Exercise 3: More efficient geometric distributions

Let’s use the notation $P_n := \mathbb{P}(\tau = n)$ for the probability to recover on the $n$ th step.

Probability theory tells us that in the limit of an infinite number of trials, we have the exact results $P_1 = p$ , that $P_2 = p (1-p)$ , and in general $P_n = p (1 - p)^{n-1}$ .

Fix $p = 0.25$ . Make a vector of the values $P_n$ for $n=1, \dots, 50$ . You must use a loop or similar construction; do not do this by hand!
Plot $P_n$ as a function of $n$ . Compare it to the result from the previous exercise (i.e. plot them both on the same graph).

How could we measure the error, i.e. the distance between the two graphs?

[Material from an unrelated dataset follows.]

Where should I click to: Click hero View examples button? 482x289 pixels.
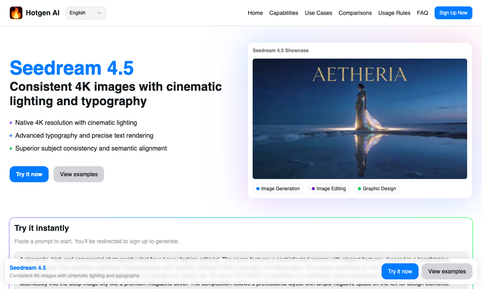[79, 174]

What do you think determines it?

If $p$ is small, say $p=0.001$ , then the algorithm we used in Exercise 2 to sample from geometric distribution will be very slow, since it just sits there calculating a lot of falses! (The average amount of time taken is what you hopefully found in [1.8])

Let’s make a better algorithm. Think of each probability $P_n$ as a “bin” of length $P_n$ . If we lay those bins next to each other starting from $P_1$ on the left, then $P_2$ , etc., there will be an infinite number of bins filling up the interval between $0$ and $1$ . (In principle there is no upper limit on how many days it will take to recover, although the probability becomes very small.)

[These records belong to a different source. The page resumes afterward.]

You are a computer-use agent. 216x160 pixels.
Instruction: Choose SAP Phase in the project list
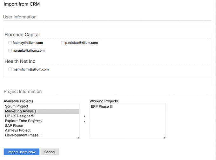click(14, 125)
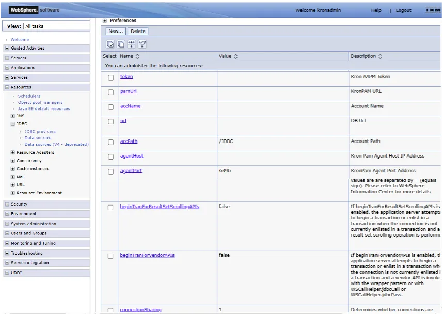Show the filter view toolbar icon
The width and height of the screenshot is (443, 315).
coord(132,44)
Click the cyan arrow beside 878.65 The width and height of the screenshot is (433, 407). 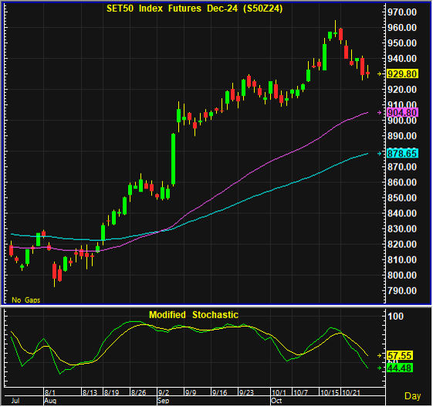point(380,154)
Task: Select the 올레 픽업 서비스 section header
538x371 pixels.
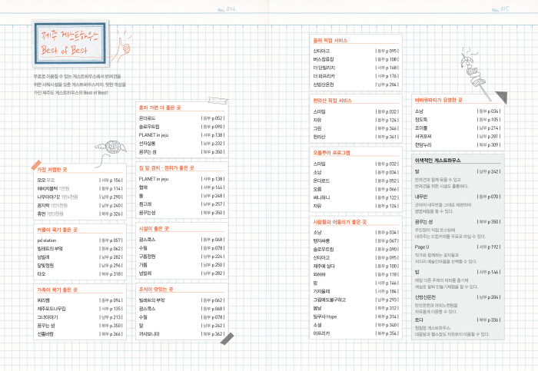Action: click(x=331, y=38)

Now suppose we take a uniform random number $r$ between $0$ and $1$ . That will fall into one of the bins. If it falls into the bin corresponding to $P_n$ , then we return $n$ as the recovery time!

To draw this picture, we need to add up the lengths of the lines from 1 to $n$ for each $n$ , i.e. calculate the cumulative sum. Write a function cumulative_sum, which returns a new vector. (Of course, you should only do this for a finite number of values! Say those that you found in [2]. )
Plot the resulting values on a horizontal line. Generate a few random points and plot those. Convince yourself that the probability that a point hits a bin is equal to the length of that bin.
Calculate analytically the sum of $P_1$ up to $P_n$ . (Hint: This should be a calculation that you did in high school or in Calculus I.)
Use the result of [5] to find analytically which bin $n$ a given value of $r \in [0, 1]$ falls into using the inequality $P_{n+1} \le r \le P_n$ .
Implement this using the floor function.

Exercise 4: A simple infection model

In this exercise we will investigate a highly simplified model of the process of infection and recovery. (In the next problem set we will develop a much better model.)

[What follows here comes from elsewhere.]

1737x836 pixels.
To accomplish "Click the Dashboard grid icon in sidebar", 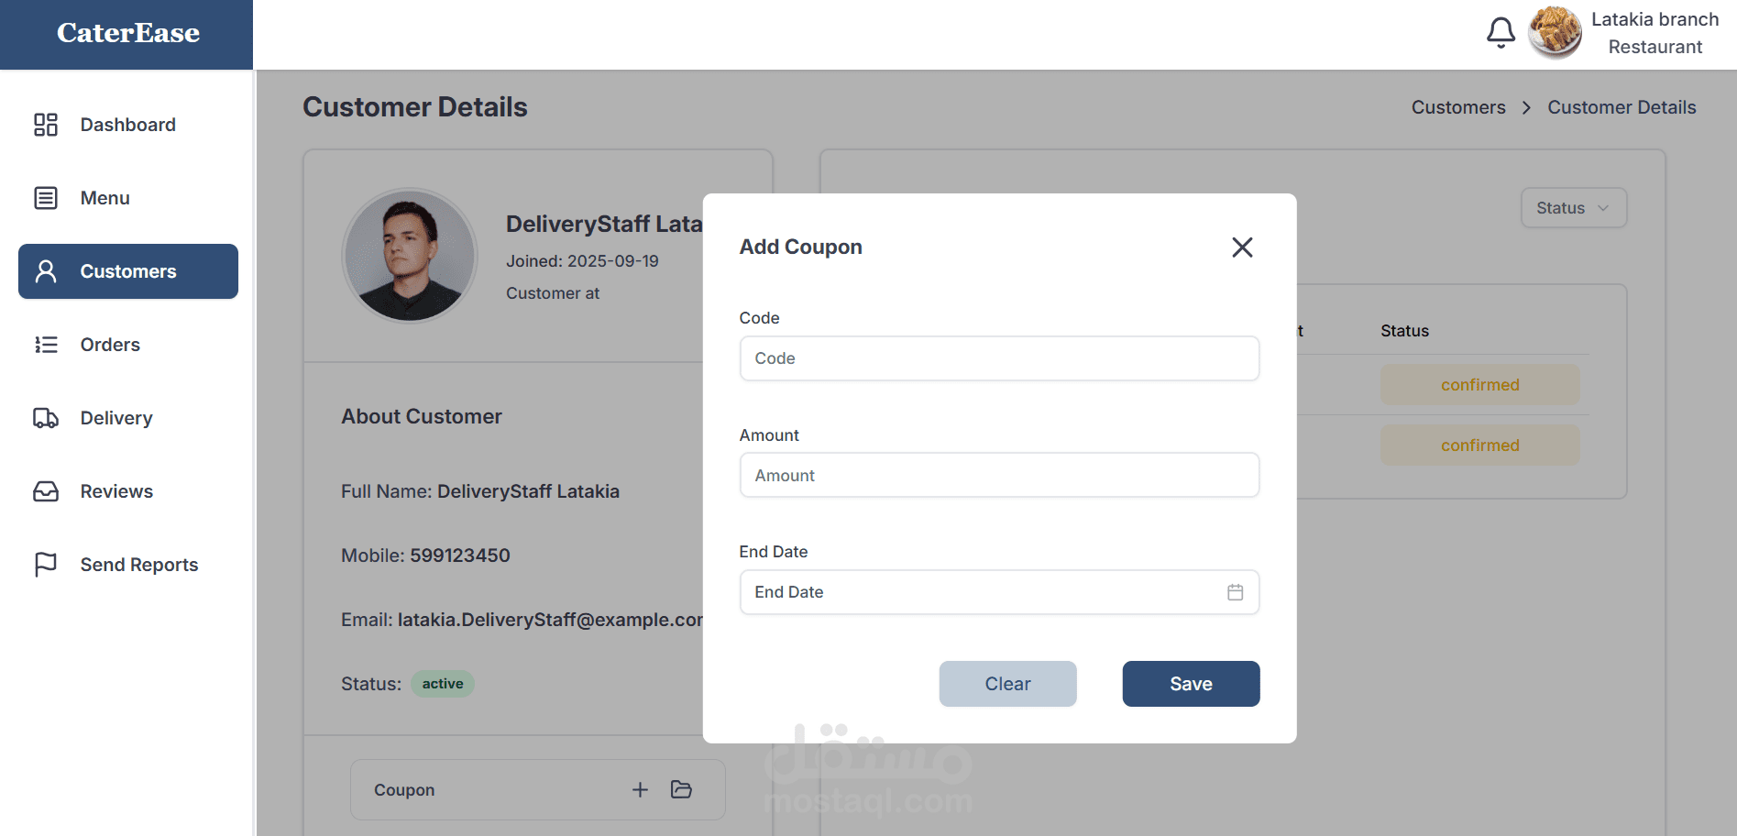I will coord(46,125).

The model is as follows: An individual starts in state S (“susceptible”). When they are in state S, they have a probability $p_E$ to become exposed (state E) at each step. Once they are exposed, they have probability $p_I$ to become infectious (state I). When they are infectious, they have a probability $p_R$ to recover at each step.

Let’s denote by $\tau_S$ the length of time spent in state S, and similarly for $\tau_E$ and $\tau_I$ .

How does the total time $\tau_\text{total}$ to go from S to R relate to these times? What is the relation with the geometric random variables from the previous exercises?
Write a function total_time(p_E, p_I, p_R) that calculates the total time to go from state S to state R.
Run a Monte Carlo simulation to calculate and plot the probability distribution of $\tau_\text{total}$ for $p_E = 0.25$ , $p_I = 0.1$ and $p_R = 0.05$ .
What happens to the probability distribution of the total time as you add more states, say E_1, E_2? You may suppose that the probability to move to the next state is the same value $p$ for all states. How could you use $s$ such states?

[This is a visual representation of a famous theorem that we will discuss in class.]
Extra credit: Write a simulation that runs $N$ individuals and keeps track at each step of how many people are in which state. Plot the resulting graph of the number of people in the S, I, E and R states as a function of time.

Exercise 5: Helping with transcripts

Correct another 10 + 20 lines of the transcripts (see problem set 1 for details) and report which ones you did.